**Problems and tasks**
1 > Answer these questions using the forum thread about the null pointer error:
(a) Which property field does the first reply suggest might be the undefined one?
(b) In which version was the known issue fixed?
(c) On which database did the quoted comment report the same error?
2 > Please transcribe part of the forum thread about the null pointer error. Begin at the words "As per issue" and stop after "application run path.".

**Extracted text**
======

As per issue records reported, you have persisted with java.lang.nullpointerexception error, that might reflect the usage of a null when the object required within an application run path.

Assuming the fact that you've successfully configured JDBC driver, I would recommend to check the source Database Properties across your pipeline in order to determine the undefined field, supposedly can be Import Query property field, that is used to import data from specified table by supplying SELECT query with appropriate $CONDITIONS if the number of splits to generate is more than 1:

SELECT * FROM <table> WHERE $CONDITIONS
Nick_Kh
  • 5,089
  • 2
  • 10
  • 16
  • Thanks for your response. Actually I have already checked and updated the SQL query; even after that it's showing error. It's very weird.did I miss any other process here?? – raj Jan 14 '20 at 12:06
  • Did you find any solution? I'm facing the same issue. – Balajee Venkatesh Feb 15 '20 at 12:48
  • Hi Balajee Venkatesh, No, Still facing the same issue. If you find any solution please let me know. I will also update this thread if I found the answer. – raj Feb 18 '20 at 09:42
  • Hi everyone, If anyone has a answer for this question please let me know. – raj Mar 10 '20 at 17:32
0

UPDATE: https://issues.cask.co/browse/CDAP-16453 It's a known issue, fixed in 6.1.2

"Same error on MySQL 5.x Strange enough, if you deploy the pipeline and run it it works... I'm thinking about decoupling pipelines to have small sql-to-storage and the big pipeline in the outgoing flow"

regards Virgilio

======

Records from a dataset:
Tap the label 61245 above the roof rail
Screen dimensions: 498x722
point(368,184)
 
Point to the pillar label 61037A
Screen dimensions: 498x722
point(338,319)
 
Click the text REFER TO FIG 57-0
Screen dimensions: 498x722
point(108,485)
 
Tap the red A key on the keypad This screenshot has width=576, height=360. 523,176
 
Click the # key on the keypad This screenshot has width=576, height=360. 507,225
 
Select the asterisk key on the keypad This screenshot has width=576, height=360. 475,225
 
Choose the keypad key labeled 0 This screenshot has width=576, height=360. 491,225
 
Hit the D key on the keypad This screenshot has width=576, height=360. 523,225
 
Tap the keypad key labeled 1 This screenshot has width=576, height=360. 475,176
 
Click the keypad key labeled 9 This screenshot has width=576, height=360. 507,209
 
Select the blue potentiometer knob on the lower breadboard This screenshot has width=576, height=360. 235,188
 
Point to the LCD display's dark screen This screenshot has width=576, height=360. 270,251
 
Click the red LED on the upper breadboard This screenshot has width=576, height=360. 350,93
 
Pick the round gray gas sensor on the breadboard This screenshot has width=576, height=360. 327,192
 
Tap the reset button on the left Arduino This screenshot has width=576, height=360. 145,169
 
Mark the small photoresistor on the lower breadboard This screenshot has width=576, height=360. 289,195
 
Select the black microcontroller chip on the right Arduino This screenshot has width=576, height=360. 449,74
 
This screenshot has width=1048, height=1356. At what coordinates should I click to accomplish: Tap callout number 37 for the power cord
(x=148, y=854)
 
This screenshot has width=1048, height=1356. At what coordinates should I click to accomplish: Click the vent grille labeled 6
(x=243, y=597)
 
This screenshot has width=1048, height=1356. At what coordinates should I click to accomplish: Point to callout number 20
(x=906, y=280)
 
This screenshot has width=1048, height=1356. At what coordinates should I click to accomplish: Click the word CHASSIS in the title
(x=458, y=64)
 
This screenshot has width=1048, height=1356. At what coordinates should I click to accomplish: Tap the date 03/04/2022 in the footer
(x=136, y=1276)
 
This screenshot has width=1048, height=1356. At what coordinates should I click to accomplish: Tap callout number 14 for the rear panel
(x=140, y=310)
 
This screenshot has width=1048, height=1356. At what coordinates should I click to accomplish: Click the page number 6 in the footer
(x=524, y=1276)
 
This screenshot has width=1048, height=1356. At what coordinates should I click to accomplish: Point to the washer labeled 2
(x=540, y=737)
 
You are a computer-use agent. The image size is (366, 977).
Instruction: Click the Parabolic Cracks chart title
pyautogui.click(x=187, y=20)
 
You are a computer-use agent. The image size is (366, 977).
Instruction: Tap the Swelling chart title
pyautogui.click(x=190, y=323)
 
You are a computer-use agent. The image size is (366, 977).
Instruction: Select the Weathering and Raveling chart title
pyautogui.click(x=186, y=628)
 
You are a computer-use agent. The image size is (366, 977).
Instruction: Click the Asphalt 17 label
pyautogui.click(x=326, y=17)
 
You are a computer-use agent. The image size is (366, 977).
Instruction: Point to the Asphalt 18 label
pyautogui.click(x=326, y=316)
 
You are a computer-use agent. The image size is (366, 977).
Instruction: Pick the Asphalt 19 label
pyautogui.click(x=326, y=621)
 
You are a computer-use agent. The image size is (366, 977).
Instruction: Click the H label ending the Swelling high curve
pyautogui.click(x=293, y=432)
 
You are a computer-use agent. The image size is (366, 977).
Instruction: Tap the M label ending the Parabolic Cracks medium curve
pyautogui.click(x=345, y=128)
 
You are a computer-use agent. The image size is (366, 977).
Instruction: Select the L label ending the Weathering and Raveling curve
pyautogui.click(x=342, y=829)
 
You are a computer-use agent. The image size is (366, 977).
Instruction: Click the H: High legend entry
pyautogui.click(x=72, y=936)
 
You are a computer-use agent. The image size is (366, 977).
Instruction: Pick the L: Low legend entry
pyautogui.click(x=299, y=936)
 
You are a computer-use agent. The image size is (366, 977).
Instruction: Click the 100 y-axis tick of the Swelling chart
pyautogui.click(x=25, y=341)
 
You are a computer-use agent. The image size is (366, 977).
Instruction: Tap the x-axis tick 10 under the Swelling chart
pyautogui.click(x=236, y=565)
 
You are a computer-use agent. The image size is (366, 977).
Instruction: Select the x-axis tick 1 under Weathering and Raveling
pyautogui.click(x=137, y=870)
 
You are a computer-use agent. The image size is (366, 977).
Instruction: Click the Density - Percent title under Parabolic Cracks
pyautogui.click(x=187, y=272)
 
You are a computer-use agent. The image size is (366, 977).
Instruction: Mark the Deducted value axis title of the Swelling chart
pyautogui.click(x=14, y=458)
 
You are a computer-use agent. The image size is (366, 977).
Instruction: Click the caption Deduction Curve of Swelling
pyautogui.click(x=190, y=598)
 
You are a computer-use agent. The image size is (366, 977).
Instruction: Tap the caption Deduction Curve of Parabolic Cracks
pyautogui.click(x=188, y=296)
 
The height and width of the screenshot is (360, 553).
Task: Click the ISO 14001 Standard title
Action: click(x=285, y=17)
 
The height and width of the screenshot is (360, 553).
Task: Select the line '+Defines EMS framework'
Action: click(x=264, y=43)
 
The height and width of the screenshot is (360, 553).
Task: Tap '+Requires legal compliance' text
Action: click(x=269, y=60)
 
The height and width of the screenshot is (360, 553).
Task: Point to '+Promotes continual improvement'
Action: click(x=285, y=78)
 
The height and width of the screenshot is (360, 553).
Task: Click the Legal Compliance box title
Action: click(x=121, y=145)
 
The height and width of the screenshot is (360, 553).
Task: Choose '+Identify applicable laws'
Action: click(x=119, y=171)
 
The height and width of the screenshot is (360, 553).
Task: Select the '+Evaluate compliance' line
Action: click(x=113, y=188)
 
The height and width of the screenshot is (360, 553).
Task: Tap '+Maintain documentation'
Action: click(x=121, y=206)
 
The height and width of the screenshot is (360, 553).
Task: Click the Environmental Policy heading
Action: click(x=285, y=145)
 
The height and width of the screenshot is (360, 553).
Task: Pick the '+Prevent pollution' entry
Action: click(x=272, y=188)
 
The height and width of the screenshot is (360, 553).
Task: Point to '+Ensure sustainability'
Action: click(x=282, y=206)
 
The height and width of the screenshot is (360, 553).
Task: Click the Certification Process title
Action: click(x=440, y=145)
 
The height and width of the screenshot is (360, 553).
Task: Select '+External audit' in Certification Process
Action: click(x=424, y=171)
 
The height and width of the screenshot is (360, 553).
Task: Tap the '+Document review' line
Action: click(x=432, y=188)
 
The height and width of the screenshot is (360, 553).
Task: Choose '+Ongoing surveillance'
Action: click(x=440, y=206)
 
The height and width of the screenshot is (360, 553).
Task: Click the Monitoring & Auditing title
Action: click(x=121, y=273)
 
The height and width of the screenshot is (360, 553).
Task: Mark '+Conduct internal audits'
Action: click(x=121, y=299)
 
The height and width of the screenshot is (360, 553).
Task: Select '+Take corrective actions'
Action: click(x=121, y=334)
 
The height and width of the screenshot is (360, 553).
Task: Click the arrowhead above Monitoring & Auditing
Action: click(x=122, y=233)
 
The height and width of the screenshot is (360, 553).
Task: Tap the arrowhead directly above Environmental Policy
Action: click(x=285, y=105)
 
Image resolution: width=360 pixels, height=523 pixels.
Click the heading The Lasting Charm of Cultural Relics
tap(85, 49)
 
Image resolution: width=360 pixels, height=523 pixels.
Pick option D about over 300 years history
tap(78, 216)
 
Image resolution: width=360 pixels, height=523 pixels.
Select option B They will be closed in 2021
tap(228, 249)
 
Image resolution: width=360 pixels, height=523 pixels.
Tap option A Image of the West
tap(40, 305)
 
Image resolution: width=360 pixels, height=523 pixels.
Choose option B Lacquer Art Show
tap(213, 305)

======

**Solutions for each task**
1 >
(a) The Import Query property field.
(b) 6.1.2.
(c) MySQL 5.x.

2 >
As per issue records reported, you have persisted with java.lang.nullpointerexception error, that might reflect the usage of a null when the object required within an application run path.